Afterward, Constellation was towed to Washington, DC, where she lay on display from October 31 to December 4 the same year. After repairs at Norfolk in December, she returned to training duty at Newport on May 19, 1915.

On May 15, 1926, Constellation was towed to Philadelphia and moored alongside the second-line light cruiser Olympia (CL-15), which had been Admiral George Dewey's flagship at the Battle of Manila Bay in 1898.

Constellation made her last public appearance as a commissioned U.S. Navy ship during the ceremonies accompanying the 150th anniversary of the signing of the Declaration of Independence on July 4, 1926. After a short dry docking at Philadelphia, she was towed back to Newport in November.

On June 16, 1933 the Navy Department placed an order for Constellation's decommissioned status for preservation as a naval relic. Numerous surveys were conducted and estimates given for the cost of restoring the vessel as a national historic shrine, but no decisions on the ship's fate were taken. Global conflict, however, soon revitalized Constellation's active service.

Recommissioned on August 24, 1940, she was classified as a miscellaneous, unclassified, auxiliary, IX-20, on January 8, 1941. On May 21, 1941, Constellation was designated a relief flagship for Admiral Ernest J. King, Commander-in-Chief of the U.S. Atlantic Fleet. Subsequently, with King's appointment as Chief of Naval Operations at the beginning of 1942, the venerable sloop continued in this capacity under Vice Admiral Royal E. Ingersoll from January 19 to July 20, 1942, when the flag was shifted to the gunboat Vixen (PG-53). Ingersoll once more used Constellation as his flagship during 1943-1944.

Plans to memorialize Constellation brought her to Boston in October 1946, however, a lack of funds delayed the project. Decommissioned for the last time on February 4, 1955, the old ship was then moved to Baltimore in a floating dry-dock for restoration and preservation as a historic ship by a private, non-profit organization.

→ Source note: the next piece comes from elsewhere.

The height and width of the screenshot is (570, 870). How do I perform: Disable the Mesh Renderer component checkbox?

With little money and no government funds available, restoration took nearly a decade before the public was allowed on board. During that period, the ship was configured to resemble the 1797 frigate Constellation, which had originally been built in Baltimore.

In 1968, the ship was relocated to the Inner Harbor to serve as the centerpiece of the city's revitalization effort. Lack of maintenance funds, however, resulted in the ship having a 36-inch hog in her keel, a severely damaged structure, and significant dry rot that lasted over the next two decades.

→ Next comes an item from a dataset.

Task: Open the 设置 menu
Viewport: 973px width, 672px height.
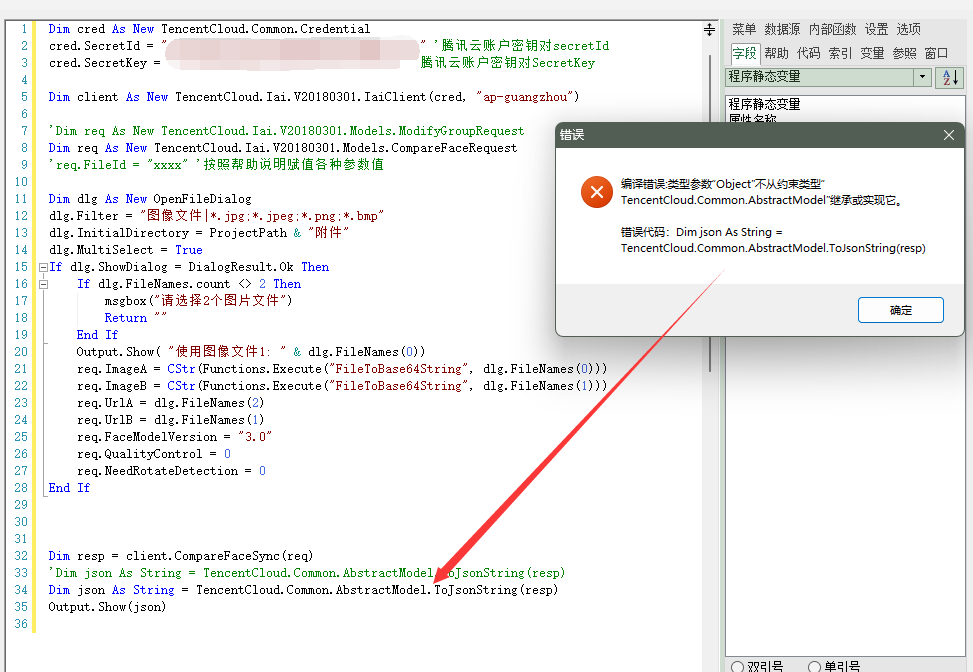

In 1994, Constellation's rigging was removed and she was closed to the public. A newly established Constellation Foundation raised the funds needed for a major renovation project on the ship. After the hull of renovations, the repaired sloop-of-war returned to her permanent berth in Baltimore's Inner Harbor on July 2, 1999.

Like her famous namesakes, USS Constellation (CV-64) has a proud and distinguished record. Connie, as her crew affectionately calls her, has almost 40 years of service. She has set her sail into harm's way from Yankee Station off the coast of Vietnam to the turbulent waters of the Arabian Gulf.

Built at the New York Naval Shipyard as the second ship in the Kitty Hawk class of aircraft carriers, Connie was commissioned on October 27, 1961, under the motto "Spirit of the Old, Pride of the New." She has been home ported at the Naval Air Station North Island in San Diego since September 1962.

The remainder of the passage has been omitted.